> RAW RECORDS
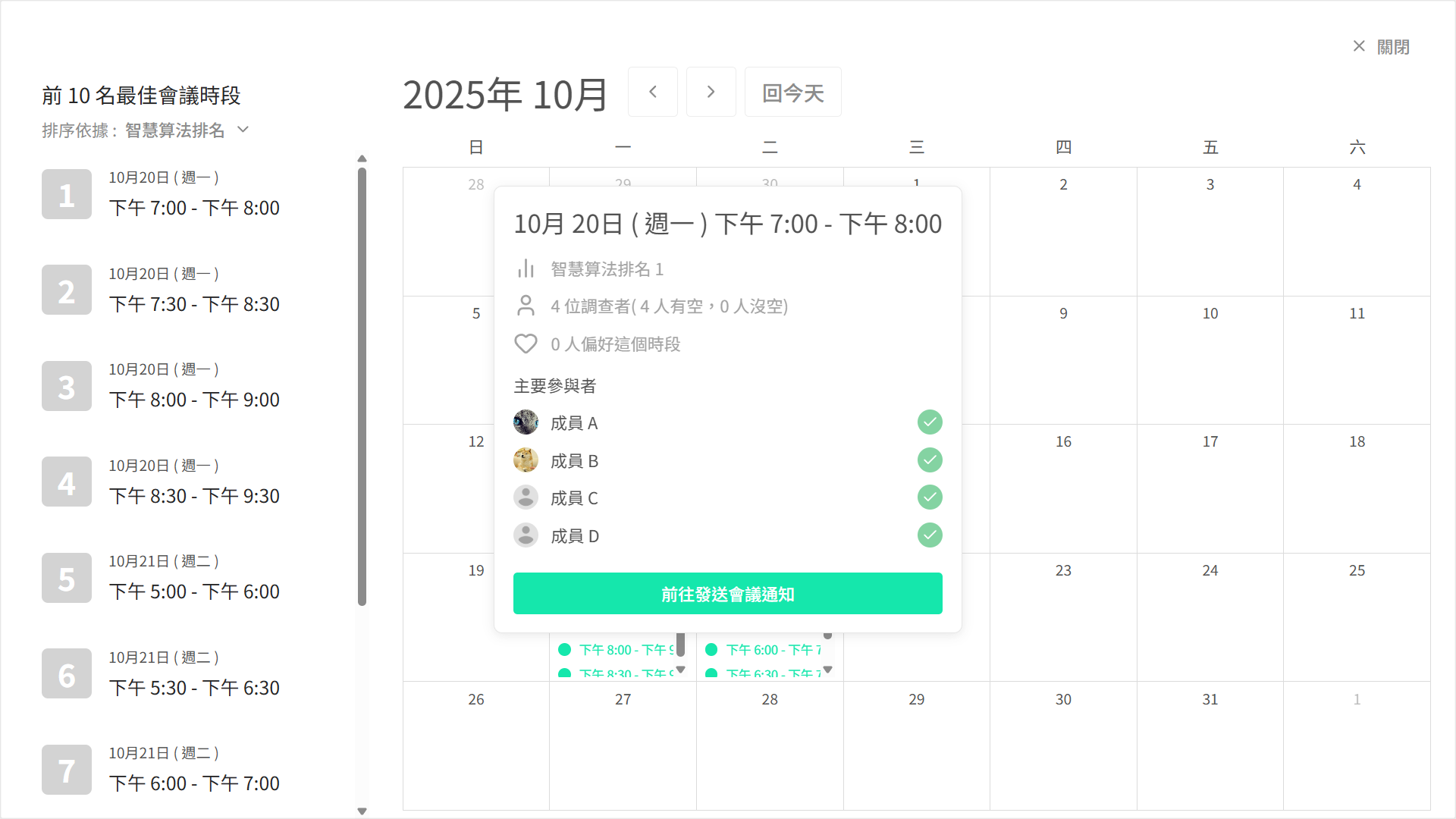
Task: Toggle 成員 C's availability check
Action: pyautogui.click(x=929, y=497)
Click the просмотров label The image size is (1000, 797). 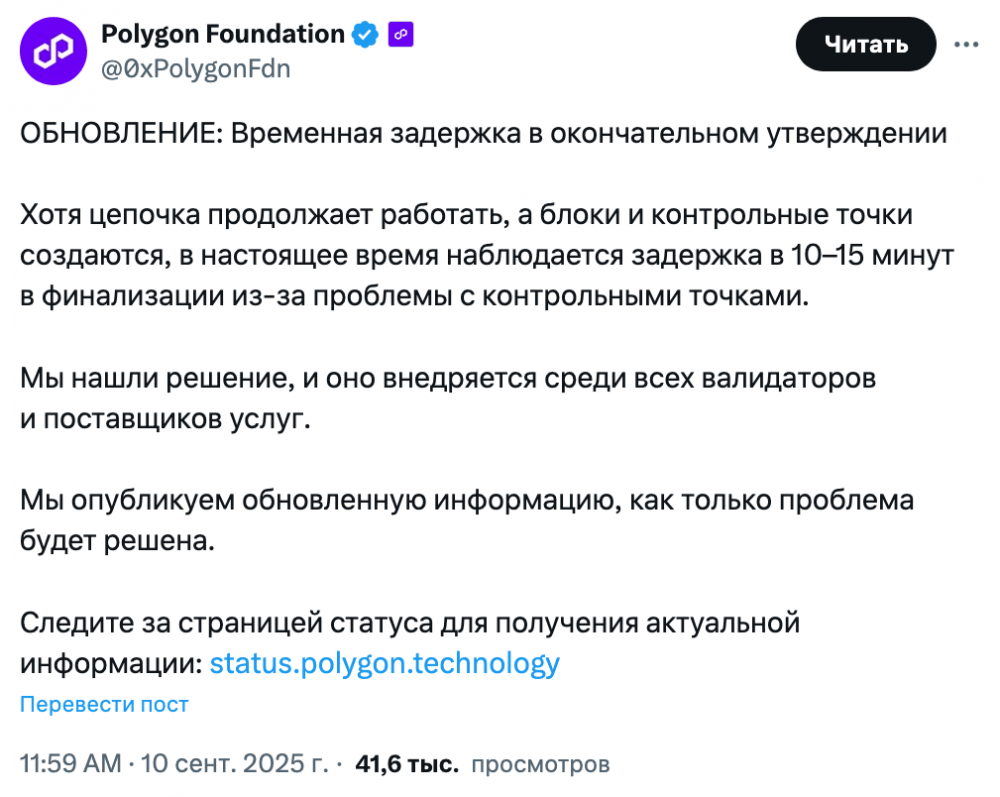point(540,763)
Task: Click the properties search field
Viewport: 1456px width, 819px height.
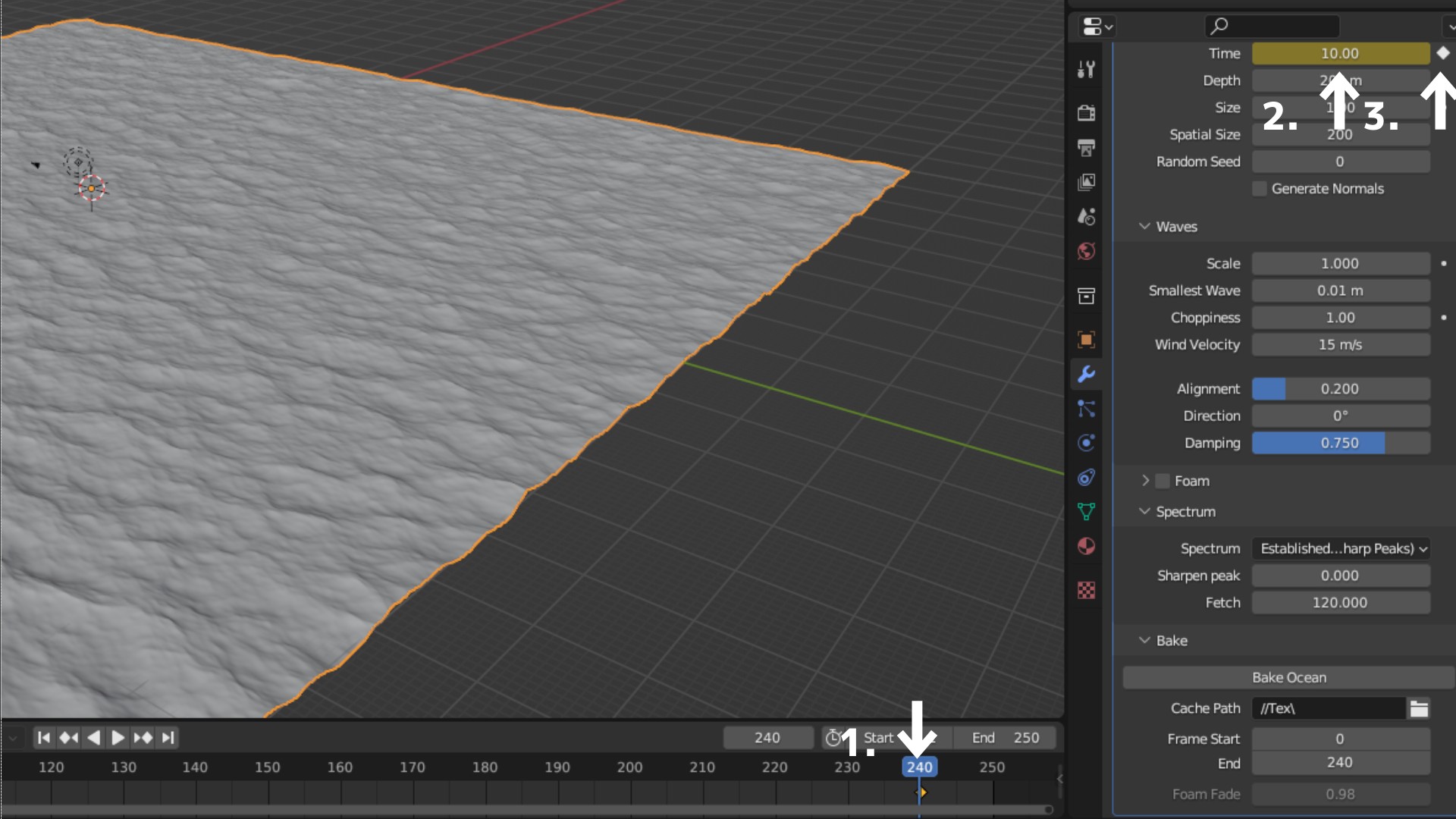Action: tap(1272, 26)
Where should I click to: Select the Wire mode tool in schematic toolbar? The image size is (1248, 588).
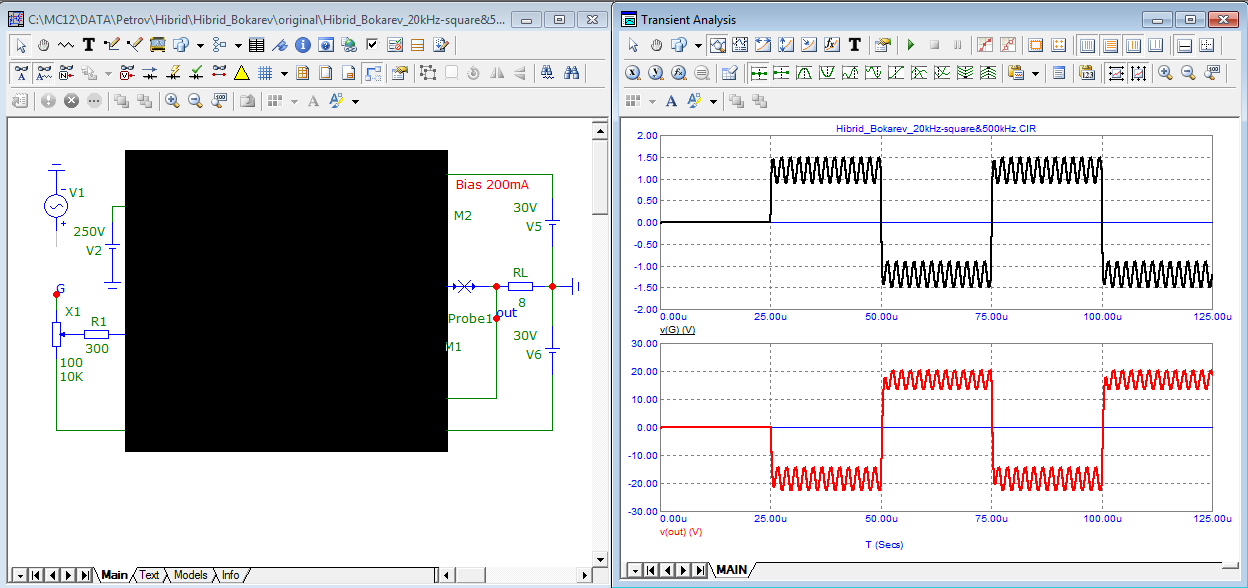[x=111, y=45]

> INSTRUCTIONS TO FOLLOW
Copy everything from the line containing "Where should I" down to the end of the data, character for character, leaving out the pictures.

> SOLUTION
Where should I click to: Select the Wire mode tool in schematic toolbar? The image size is (1248, 588).
[x=111, y=45]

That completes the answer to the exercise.